Stated exercise
Render the part that opens with the line containing "This screenshot has width=640, height=480." and closes with the line containing "[1354, 1106]" as a Markdown table with columns n and Line, one row per line, skipping any blank lines.

Data listing
******

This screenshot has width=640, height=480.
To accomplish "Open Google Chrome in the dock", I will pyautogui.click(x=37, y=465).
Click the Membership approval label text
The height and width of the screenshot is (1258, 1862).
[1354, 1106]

******

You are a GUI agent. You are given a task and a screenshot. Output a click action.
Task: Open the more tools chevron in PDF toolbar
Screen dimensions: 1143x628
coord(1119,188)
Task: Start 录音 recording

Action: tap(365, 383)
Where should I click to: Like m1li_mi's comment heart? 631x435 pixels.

******

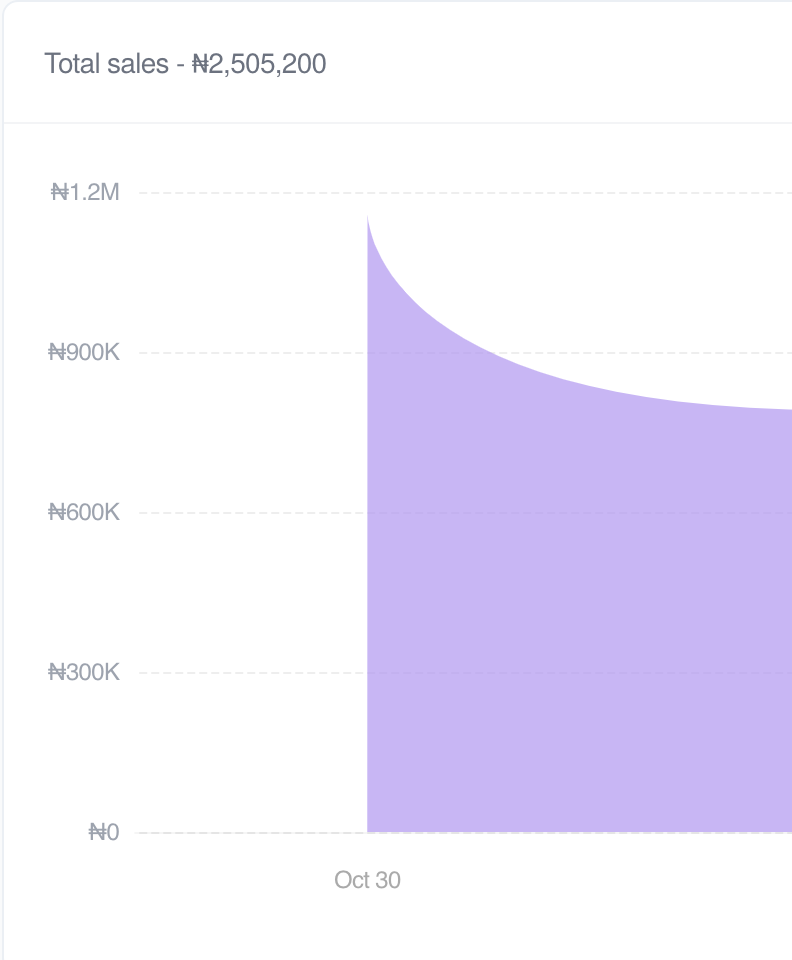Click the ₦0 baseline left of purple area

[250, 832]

******

Reply
| n | Line |
|---|---|
| 1 | This screenshot has width=640, height=480. |
| 2 | To accomplish "Open Google Chrome in the dock", I will pyautogui.click(x=37, y=465). |
| 3 | Click the Membership approval label text |
| 4 | The height and width of the screenshot is (1258, 1862). |
| 5 | [1354, 1106] |